Experimental Study of Instabilities in Hydrogen-Air Fueled Rotating Detonation Combustion Presentation

Conventional gas turbine engines rely on an idealized constant pressure combustion process that in reality produces a pressure decrease as a result of viscous and other non-reversible losses. An alternative approach is rotating detonation combustion (RDC) which is a form of pressure gain combustion in which one or more detonation waves propagate an annular channel resulting in an increase in pressure across, subsequently providing greater work availability compared to deflagration ultimately leading to opportunities for greater thermodynamic efficiency when used in gas turbine engines that conventionally relies on constant.
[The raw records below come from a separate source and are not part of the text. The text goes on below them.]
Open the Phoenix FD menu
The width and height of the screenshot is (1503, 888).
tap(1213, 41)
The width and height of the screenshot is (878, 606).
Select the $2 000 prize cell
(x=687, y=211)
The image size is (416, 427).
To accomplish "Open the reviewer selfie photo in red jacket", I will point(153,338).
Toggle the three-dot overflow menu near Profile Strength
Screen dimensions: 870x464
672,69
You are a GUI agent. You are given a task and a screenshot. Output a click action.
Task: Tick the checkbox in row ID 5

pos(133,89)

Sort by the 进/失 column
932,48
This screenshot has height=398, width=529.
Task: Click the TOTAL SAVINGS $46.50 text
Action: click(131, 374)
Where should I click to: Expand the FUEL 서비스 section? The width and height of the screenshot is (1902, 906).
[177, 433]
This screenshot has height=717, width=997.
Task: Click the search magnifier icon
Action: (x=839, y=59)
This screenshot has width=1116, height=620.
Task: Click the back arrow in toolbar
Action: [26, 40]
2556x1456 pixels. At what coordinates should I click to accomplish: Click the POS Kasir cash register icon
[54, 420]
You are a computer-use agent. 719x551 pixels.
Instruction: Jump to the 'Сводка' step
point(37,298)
Modern gas turbine engines often rely on pre-mixed reactants to limit NOx emissions, although this may result in greater susceptibility to instabilities such as flashback and thermoacoustic oscillation, particularly for applications that utilize hydrogen as the fuel. Research in RDC has focused on non-premixed reactants thus limiting the occurrence of flashback, and high frequency detonation wave propagation (kHz) may interfere with the occurrence of thermoacoustic oscillations. Thermal NOx emissions are controlled through rapid combustion and sudden expansion of the working fluid. Although RDC may not be susceptible to instabilities encountered in conventional state of the art gas turbine engine combustion, there may be other mechanisms occurring that support instabilities that could be detrimental to performance.